Linda has a long affinity with the area. She was born in Chevington Drift and moved to Hadston about 30 years ago. She has also tried living away from the village, in areas such as Cramlington and Blyth, but she suffered at the hands of nuisance neighbours and was left feeling vulnerable and frightened.
While living away, Linda regularly visited Hadston to see her mum, who lived in the property herself for more than a decade – having moved from across the street – and it was thought that it would be best for Linda to move back to the family home.
She completed the move in October and has since felt safe in her home and happy in a community which has known her for years.
But now her world could be turned upside down.
Her 49-year-old brother Colin, who lives with wife Karen in nearby Widdrington, said: “She feels safe here and that is the biggest issue. She is settled here and Linda is well-known in the community.
“There was a time when we thought Linda would be best off living her own life to a certain extent rather than living with mum and we agreed for her to try places in Blyth and Cramlington, but for some reason or another it hasn’t worked and it has been inappropriate.
“Linda wanted to come back and look after mum. She was still in Blyth at the time so we got Linda’s social worker to ring Isos and inquire if she could come home and live with my mum and if it would be okay to continue living there if anything happened to my mum. They said there wouldn’t be a problem as long as her name was on the address of the property.
“Now they want to uproot her and put her in a community that she doesn’t know. They are looking for suitable properties and they are looking at Ponteland, Ellington and Widdrington. There is one place in Hadston but that is unsuitable. Her anxiety levels have gone through the roof.
“I think they are being unreasonable. All she wants is to live her life peacefully.”
The family has said that Linda’s neighbours are also prepared to fight for her while parish councillors have also thrown their support behind her battle.
Coun Scott Dickinson, chairman of East Chevington Parish Council, described the situation as ‘deeply concerning’ and said: “The facts are this resident has additional needs and feels safe and happy in the house she is currently living in, surrounded by the people who she knows. Moving her would be the wrong move and one that would be strongly opposed by my council.”
County Coun Glen Sanderson, ward member for Chevington with Longhorsley, said that his sole and key interest was the welfare of his constituents.
“It is very important to make sure that the family is listened to carefully by the housing providers and I hope very much that a suitable outcome can be reached that will put Linda’s wishes at the top of everyone’s list,” he said.
Katherine Glen, tenancy services manager for Isos, said: “We are very much aware of the sensitive nature of this case, and have done everything we can to approach the matter in a caring fashion.
“While we regret the disruption which moving house may cause to Miss Graham, this property is larger than she needs, and we have an obligation to all those in housing need around the area.

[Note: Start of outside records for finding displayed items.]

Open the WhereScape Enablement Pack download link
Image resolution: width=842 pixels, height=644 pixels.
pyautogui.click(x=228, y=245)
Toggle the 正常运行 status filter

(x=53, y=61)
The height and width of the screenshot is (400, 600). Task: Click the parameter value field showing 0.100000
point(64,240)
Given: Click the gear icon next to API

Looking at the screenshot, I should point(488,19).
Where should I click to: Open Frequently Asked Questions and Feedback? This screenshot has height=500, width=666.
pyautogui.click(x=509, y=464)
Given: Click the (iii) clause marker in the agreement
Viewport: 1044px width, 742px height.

“Miss Graham moved into her mother’s home last October, with our agreement, but the property remained solely in her mother’s name and no guarantees were given on what would happen to the tenancy subsequently.
“We have met Miss Graham, her family, and her care manager from Northumberland Care Trust, to explain the situation and suggest alternative locations where Miss Graham could be housed.

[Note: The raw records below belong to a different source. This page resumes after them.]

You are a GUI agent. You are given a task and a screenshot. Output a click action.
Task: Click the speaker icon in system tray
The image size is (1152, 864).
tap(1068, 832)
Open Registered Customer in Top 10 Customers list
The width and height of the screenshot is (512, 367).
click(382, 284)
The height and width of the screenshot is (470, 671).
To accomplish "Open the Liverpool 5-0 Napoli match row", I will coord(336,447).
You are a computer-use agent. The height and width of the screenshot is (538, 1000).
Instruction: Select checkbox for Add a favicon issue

“There is no deadline for this process to be completed, and we will be guided by Miss Graham and her family as to where would be appropriate for her to live.
“We took the decision to handle Miss Graham’s case outside the normal allocation process, to ensure her particular circumstances are catered for appropriately.
“We are confident we have done everything possible to deal with Miss Graham’s needs appropriately, and that the situation can be resolved to everyone’s satisfaction.”